The Rake

SPIRITUAL LEADER

Source: An elegant and youthful Cristóbal Balenciaga in Paris in 1927.

For his autumn/winter 2017 menswear collection for Balenciaga, the designer Demna Gvasalia, who’d elevated the oversized hoodie to haute status at Vetements, vowed to “make tailoring sexy again”. His method? To cut a roomy jacket, dispense with the shirt all together, and lower the skinny trousers to a point just above the pubic bone while encasing the feet in a pair of expansive — and conspicuously branded — biker boots. This wasn’t so much casual Friday as steam-punk Saturday.

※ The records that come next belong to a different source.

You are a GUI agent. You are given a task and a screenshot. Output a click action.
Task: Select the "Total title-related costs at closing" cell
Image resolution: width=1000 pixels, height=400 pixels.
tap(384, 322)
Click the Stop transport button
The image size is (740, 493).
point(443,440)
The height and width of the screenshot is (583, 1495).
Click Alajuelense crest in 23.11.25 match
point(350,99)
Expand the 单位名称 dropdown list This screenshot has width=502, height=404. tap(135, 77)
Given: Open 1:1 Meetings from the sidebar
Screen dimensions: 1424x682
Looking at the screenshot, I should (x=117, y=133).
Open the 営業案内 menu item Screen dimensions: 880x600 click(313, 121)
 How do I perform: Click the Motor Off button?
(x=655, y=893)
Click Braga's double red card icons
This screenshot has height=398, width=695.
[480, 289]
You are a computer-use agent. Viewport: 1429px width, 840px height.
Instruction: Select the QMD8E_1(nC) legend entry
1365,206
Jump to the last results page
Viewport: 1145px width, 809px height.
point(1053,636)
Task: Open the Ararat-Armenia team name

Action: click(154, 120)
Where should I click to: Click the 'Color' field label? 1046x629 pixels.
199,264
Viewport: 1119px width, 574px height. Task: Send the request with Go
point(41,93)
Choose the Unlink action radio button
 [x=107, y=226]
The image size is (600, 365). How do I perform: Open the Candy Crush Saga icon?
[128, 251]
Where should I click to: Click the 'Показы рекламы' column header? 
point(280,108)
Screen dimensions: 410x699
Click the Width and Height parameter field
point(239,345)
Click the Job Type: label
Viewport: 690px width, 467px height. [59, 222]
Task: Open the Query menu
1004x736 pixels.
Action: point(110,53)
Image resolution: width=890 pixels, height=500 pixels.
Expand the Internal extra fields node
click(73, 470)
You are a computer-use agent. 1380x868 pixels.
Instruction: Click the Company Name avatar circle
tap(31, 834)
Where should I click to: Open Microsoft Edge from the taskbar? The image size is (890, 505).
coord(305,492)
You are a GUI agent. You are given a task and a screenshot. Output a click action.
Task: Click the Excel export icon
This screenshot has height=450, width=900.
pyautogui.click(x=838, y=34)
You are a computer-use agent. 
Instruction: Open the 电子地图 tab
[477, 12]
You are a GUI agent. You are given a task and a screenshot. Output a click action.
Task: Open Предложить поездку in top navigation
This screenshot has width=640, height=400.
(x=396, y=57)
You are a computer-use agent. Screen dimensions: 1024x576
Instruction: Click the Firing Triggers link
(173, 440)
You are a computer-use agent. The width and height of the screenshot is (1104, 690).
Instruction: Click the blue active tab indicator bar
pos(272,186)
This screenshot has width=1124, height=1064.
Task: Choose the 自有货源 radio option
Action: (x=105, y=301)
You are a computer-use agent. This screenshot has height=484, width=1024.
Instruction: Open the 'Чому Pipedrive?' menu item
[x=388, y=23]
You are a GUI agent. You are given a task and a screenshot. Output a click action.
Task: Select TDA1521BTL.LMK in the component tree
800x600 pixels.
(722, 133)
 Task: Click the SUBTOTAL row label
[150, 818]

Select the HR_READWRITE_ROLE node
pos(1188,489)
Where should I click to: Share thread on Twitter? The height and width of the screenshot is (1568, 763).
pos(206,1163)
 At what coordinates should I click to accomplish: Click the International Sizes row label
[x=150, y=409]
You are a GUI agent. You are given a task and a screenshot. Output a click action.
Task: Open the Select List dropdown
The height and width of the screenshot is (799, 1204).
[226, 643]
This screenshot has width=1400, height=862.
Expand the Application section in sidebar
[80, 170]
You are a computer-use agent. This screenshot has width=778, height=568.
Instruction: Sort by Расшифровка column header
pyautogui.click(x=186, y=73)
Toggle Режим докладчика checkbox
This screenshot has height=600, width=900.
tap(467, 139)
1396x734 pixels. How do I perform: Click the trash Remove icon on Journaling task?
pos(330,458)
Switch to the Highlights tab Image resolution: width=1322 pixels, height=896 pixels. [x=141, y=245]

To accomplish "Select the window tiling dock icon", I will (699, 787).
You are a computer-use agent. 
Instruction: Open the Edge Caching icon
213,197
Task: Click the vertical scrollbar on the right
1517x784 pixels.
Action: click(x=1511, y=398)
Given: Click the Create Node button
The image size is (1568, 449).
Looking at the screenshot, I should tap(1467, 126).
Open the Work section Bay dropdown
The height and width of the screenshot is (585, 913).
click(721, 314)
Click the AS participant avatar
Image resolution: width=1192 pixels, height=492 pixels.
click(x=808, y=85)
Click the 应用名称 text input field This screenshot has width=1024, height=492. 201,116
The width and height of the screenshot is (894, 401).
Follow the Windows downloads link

What would the venerable couture house’s creator have made of all this? Hard, if not impossible, to say, as, during his long and illustrious tenure as “fashion’s Picasso” (Cecil Beaton) and “the master of us all” (Christian Dior), Cristóbal Balenciaga made J.D. Salinger look like a blabbermouth. “He is seldom to be seen in 1971, in which he was at pains to express “the absolute impossibility of explaining my métier to anyone”. Only one official photo session exists, from 1927, in which a pensive-looking Balenciaga perches on an Ottoman, resplendent in an immaculately soft-shouldered double-breasted suit and a fluffed pocket-square whose arabesques mimic the avant-garde swirls of his most outré creations. But fashion insiders regard Balenciaga and Gvasalia as kindred spirits. Both play with form and proportion, and flirt with the immoderate, from Gvasalia’s off-the-shoulder puffer jackets to Balenciaga’s ‘sack dress’, which caused as much of a stir in the early fifties as Comme des Garçons’ ‘lumps and bumps’ collection would several decades later, and a black velvet evening gown that the devout Balenciaga based on clerical vestments — while raising its split to a vertiginous, if not heavenly, height. “He told me he had a priest in mind when he cut it,” wrote Claudia Heard de Osborne, one of Balenciaga’s most enthusiastic clients, who kept a suite at the Ritz solely for her couture. “A very sexy priest.”